Fragment |
Zgodnie z art. 250 § 1 k.p.k. jedynie Sąd może zadecydować o zastosowaniu środka zapobiegawczego w postaci tymczasowego aresztowania. W postępowaniu przygotowawczym czyni to, jednakże wyłącznie na wniosek prokuratora (art. 250 § 2 k.p.k.). W takim wniosku prokurator musi uzasadnić, dlaczego w sprawie występuje konieczność zastosowania tymczasowego aresztowania oraz wskazać wszystkie dowody na poparcie stawianych tez. Co ważne, organy ścigania przy uzasadnieniu wniosku zobligowane są również do podania kwalifikacji prawnej czynu zarzucanego podejrzanemu. Pojawia się więc istotne pytanie – jakie okoliczności bada w takim postępowaniu Sąd? Czy kontroluje on wyłącznie to czy wniosek aresztowy zawiera wszystkie przesłanki zastosowania tymczasowego aresztowania, czy może sprawdza też zasadność przyjętych ustaleń faktycznych i wynikających z nich zapatrywań prawnych?
CO POWINIEN ZAWIERAĆ WNIOSEK ARESZTOWY?
Jak wskazano już we wstępie, środek zapobiegawczy w postaci tymczasowego aresztowania stosuje wyłącznie Sąd na wniosek prokuratora. Oznacza to, że to prokurator decyduje jakie okoliczności zostaną podniesione we wniosku oraz z jakich dowodów skorzysta by taki wniosek aresztowy uzasadnić. Już w tym miejscu należy wskazać, że takie rozwiązanie może prowadzić do nadużyć ze strony organów ścigania, albowiem mogą one podchodzić selektywnie do materiału dowodowego, który przedłożą sądowi, pomijając przykładowo zeznania świadka, które były korzystne dla podejrzanego.

Dane |
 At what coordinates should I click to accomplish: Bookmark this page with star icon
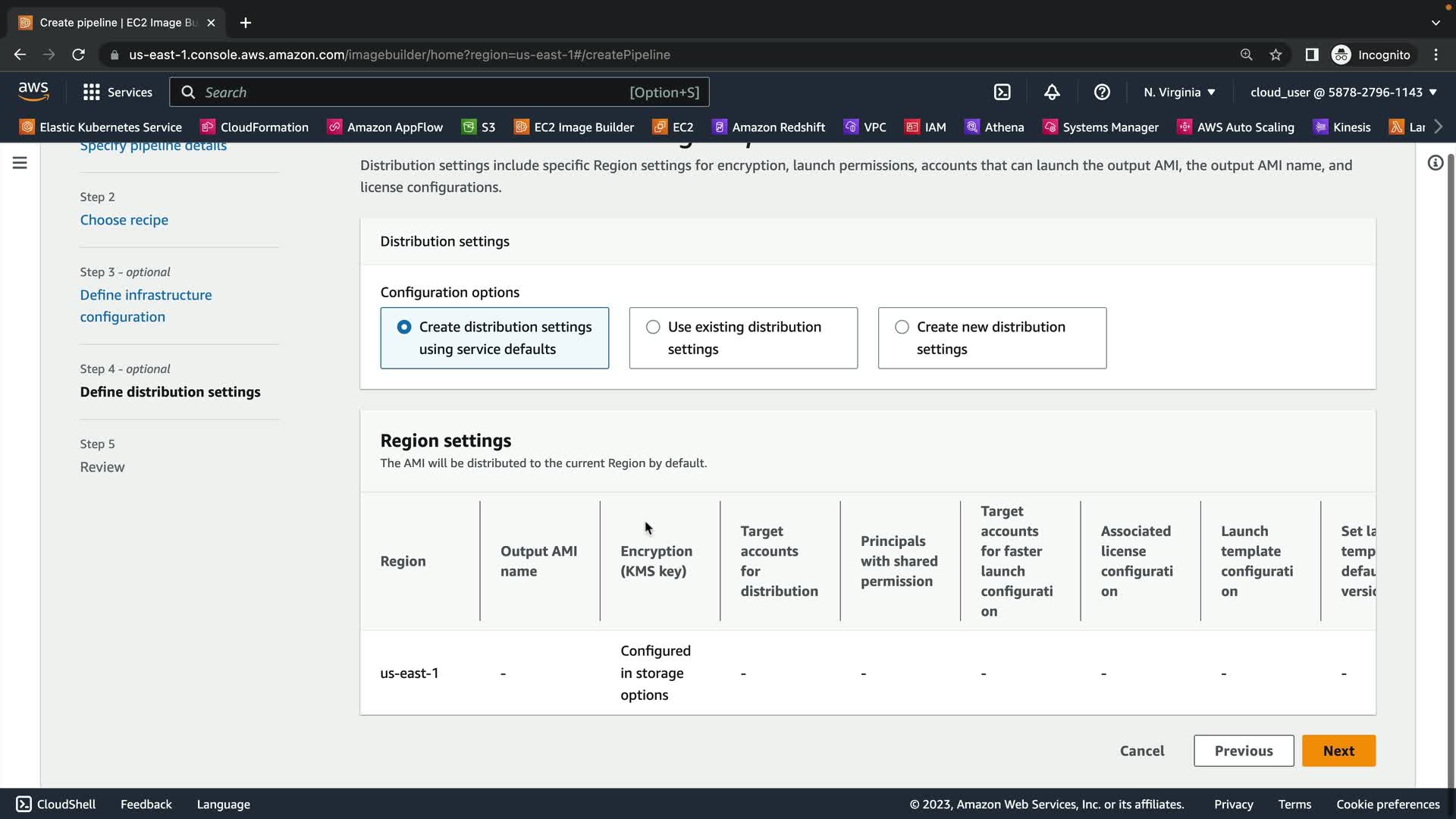(1276, 55)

Wymagania |
Przepisz dokładnie fragment tekstu o tymczasowym aresztowaniu, zaczynając od słów „Jak wskazano już” i kończąc na słowach „korzystne dla podejrzanego.”.

Wynik ćwiczenia |
Jak wskazano już we wstępie, środek zapobiegawczy w postaci tymczasowego aresztowania stosuje wyłącznie Sąd na wniosek prokuratora. Oznacza to, że to prokurator decyduje jakie okoliczności zostaną podniesione we wniosku oraz z jakich dowodów skorzysta by taki wniosek aresztowy uzasadnić. Już w tym miejscu należy wskazać, że takie rozwiązanie może prowadzić do nadużyć ze strony organów ścigania, albowiem mogą one podchodzić selektywnie do materiału dowodowego, który przedłożą sądowi, pomijając przykładowo zeznania świadka, które były korzystne dla podejrzanego.